• [Problem description] Rewrite the data below, changing every "Instruction" to "Goal" and keeping everything else the same.
** start of Provided entries **
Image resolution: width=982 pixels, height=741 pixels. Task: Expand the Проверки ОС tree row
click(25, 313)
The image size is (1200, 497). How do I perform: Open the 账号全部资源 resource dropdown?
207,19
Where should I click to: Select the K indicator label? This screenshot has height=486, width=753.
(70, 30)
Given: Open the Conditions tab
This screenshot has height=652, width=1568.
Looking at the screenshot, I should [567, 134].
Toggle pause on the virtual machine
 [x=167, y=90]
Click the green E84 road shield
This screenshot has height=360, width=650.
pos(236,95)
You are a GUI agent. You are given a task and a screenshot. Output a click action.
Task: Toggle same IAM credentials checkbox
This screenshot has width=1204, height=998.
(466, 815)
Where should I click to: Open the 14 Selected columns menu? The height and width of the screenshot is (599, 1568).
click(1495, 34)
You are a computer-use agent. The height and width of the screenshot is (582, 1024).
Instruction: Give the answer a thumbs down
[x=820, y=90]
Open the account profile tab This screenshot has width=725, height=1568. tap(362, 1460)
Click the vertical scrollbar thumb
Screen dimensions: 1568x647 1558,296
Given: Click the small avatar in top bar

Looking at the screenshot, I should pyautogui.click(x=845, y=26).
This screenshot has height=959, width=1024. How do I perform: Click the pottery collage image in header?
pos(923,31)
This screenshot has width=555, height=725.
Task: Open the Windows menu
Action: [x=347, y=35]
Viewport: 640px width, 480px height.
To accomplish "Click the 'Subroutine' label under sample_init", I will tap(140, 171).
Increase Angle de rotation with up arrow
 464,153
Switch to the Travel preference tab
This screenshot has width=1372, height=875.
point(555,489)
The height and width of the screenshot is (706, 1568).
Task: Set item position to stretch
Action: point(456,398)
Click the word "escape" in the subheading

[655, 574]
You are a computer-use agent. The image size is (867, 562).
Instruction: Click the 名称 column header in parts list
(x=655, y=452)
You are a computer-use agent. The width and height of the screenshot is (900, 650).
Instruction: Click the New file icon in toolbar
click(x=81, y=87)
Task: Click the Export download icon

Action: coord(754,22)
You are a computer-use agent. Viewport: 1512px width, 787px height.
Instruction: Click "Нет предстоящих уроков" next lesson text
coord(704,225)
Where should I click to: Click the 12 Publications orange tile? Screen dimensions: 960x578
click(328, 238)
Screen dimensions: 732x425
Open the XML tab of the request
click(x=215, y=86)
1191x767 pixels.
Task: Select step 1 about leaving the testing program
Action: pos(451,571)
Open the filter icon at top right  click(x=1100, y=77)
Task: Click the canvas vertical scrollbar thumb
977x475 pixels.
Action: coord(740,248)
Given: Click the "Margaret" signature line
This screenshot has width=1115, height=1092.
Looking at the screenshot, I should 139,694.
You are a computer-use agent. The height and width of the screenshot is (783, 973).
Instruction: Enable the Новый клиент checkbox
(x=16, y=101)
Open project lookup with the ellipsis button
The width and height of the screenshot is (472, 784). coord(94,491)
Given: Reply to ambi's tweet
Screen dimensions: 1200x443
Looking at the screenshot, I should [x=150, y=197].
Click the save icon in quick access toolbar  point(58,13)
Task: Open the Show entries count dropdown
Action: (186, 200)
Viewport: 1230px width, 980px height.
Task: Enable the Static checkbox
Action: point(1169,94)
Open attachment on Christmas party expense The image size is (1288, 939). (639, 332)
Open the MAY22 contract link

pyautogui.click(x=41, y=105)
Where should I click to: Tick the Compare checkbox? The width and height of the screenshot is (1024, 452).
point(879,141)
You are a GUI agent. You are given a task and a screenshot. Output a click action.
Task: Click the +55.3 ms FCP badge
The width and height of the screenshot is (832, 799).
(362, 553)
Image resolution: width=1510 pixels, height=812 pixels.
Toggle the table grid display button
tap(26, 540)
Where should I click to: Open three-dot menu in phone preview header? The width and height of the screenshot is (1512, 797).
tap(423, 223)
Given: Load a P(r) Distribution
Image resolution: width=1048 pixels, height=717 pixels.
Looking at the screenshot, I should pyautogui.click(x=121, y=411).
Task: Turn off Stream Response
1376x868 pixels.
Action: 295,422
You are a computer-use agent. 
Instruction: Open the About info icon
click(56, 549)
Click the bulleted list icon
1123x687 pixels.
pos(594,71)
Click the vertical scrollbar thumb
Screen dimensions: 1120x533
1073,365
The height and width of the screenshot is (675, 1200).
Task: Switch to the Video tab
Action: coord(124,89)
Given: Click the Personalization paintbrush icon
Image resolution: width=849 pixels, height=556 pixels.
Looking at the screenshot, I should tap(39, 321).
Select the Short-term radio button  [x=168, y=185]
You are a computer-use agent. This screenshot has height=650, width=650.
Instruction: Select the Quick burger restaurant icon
** end of Provided entries **
• [Answer for the task]
Image resolution: width=982 pixels, height=741 pixels. Task: Expand the Проверки ОС tree row
click(25, 313)
The image size is (1200, 497). How do I perform: Open the 账号全部资源 resource dropdown?
207,19
Where should I click to: Select the K indicator label? This screenshot has height=486, width=753.
(70, 30)
Given: Open the Conditions tab
This screenshot has height=652, width=1568.
Looking at the screenshot, I should [567, 134].
Toggle pause on the virtual machine
 [x=167, y=90]
Click the green E84 road shield
This screenshot has height=360, width=650.
pos(236,95)
You are a GUI agent. You are given a task and a screenshot. Output a click action.
Task: Toggle same IAM credentials checkbox
This screenshot has width=1204, height=998.
(466, 815)
Where should I click to: Open the 14 Selected columns menu? The height and width of the screenshot is (599, 1568).
click(1495, 34)
You are a computer-use agent. The height and width of the screenshot is (582, 1024).
Goal: Give the answer a thumbs down
[x=820, y=90]
Open the account profile tab This screenshot has width=725, height=1568. tap(362, 1460)
Click the vertical scrollbar thumb
Screen dimensions: 1568x647 1558,296
Given: Click the small avatar in top bar

Looking at the screenshot, I should pyautogui.click(x=845, y=26).
This screenshot has height=959, width=1024. How do I perform: Click the pottery collage image in header?
pos(923,31)
This screenshot has width=555, height=725.
Task: Open the Windows menu
Action: [x=347, y=35]
Viewport: 640px width, 480px height.
To accomplish "Click the 'Subroutine' label under sample_init", I will tap(140, 171).
Increase Angle de rotation with up arrow
 464,153
Switch to the Travel preference tab
This screenshot has width=1372, height=875.
point(555,489)
The height and width of the screenshot is (706, 1568).
Task: Set item position to stretch
Action: point(456,398)
Click the word "escape" in the subheading

[655, 574]
You are a computer-use agent. The image size is (867, 562).
Goal: Click the 名称 column header in parts list
(x=655, y=452)
You are a computer-use agent. The width and height of the screenshot is (900, 650).
Goal: Click the New file icon in toolbar
click(x=81, y=87)
Task: Click the Export download icon

Action: coord(754,22)
You are a computer-use agent. Viewport: 1512px width, 787px height.
Goal: Click "Нет предстоящих уроков" next lesson text
coord(704,225)
Where should I click to: Click the 12 Publications orange tile? Screen dimensions: 960x578
click(328, 238)
Screen dimensions: 732x425
Open the XML tab of the request
click(x=215, y=86)
1191x767 pixels.
Task: Select step 1 about leaving the testing program
Action: pos(451,571)
Open the filter icon at top right  click(x=1100, y=77)
Task: Click the canvas vertical scrollbar thumb
977x475 pixels.
Action: coord(740,248)
Given: Click the "Margaret" signature line
This screenshot has width=1115, height=1092.
Looking at the screenshot, I should 139,694.
You are a computer-use agent. The height and width of the screenshot is (783, 973).
Goal: Enable the Новый клиент checkbox
(x=16, y=101)
Open project lookup with the ellipsis button
The width and height of the screenshot is (472, 784). coord(94,491)
Given: Reply to ambi's tweet
Screen dimensions: 1200x443
Looking at the screenshot, I should [x=150, y=197].
Click the save icon in quick access toolbar  point(58,13)
Task: Open the Show entries count dropdown
Action: (186, 200)
Viewport: 1230px width, 980px height.
Task: Enable the Static checkbox
Action: point(1169,94)
Open attachment on Christmas party expense The image size is (1288, 939). (639, 332)
Open the MAY22 contract link

pyautogui.click(x=41, y=105)
Where should I click to: Tick the Compare checkbox? The width and height of the screenshot is (1024, 452).
point(879,141)
You are a GUI agent. You are given a task and a screenshot. Output a click action.
Task: Click the +55.3 ms FCP badge
The width and height of the screenshot is (832, 799).
(362, 553)
Image resolution: width=1510 pixels, height=812 pixels.
Toggle the table grid display button
tap(26, 540)
Where should I click to: Open three-dot menu in phone preview header? The width and height of the screenshot is (1512, 797).
tap(423, 223)
Given: Load a P(r) Distribution
Image resolution: width=1048 pixels, height=717 pixels.
Looking at the screenshot, I should pyautogui.click(x=121, y=411).
Task: Turn off Stream Response
1376x868 pixels.
Action: 295,422
You are a computer-use agent. 
Goal: Open the About info icon
click(56, 549)
Click the bulleted list icon
1123x687 pixels.
pos(594,71)
Click the vertical scrollbar thumb
Screen dimensions: 1120x533
1073,365
The height and width of the screenshot is (675, 1200).
Task: Switch to the Video tab
Action: coord(124,89)
Given: Click the Personalization paintbrush icon
Image resolution: width=849 pixels, height=556 pixels.
Looking at the screenshot, I should tap(39, 321).
Select the Short-term radio button  [x=168, y=185]
You are a computer-use agent. This screenshot has height=650, width=650.
Goal: Select the Quick burger restaurant icon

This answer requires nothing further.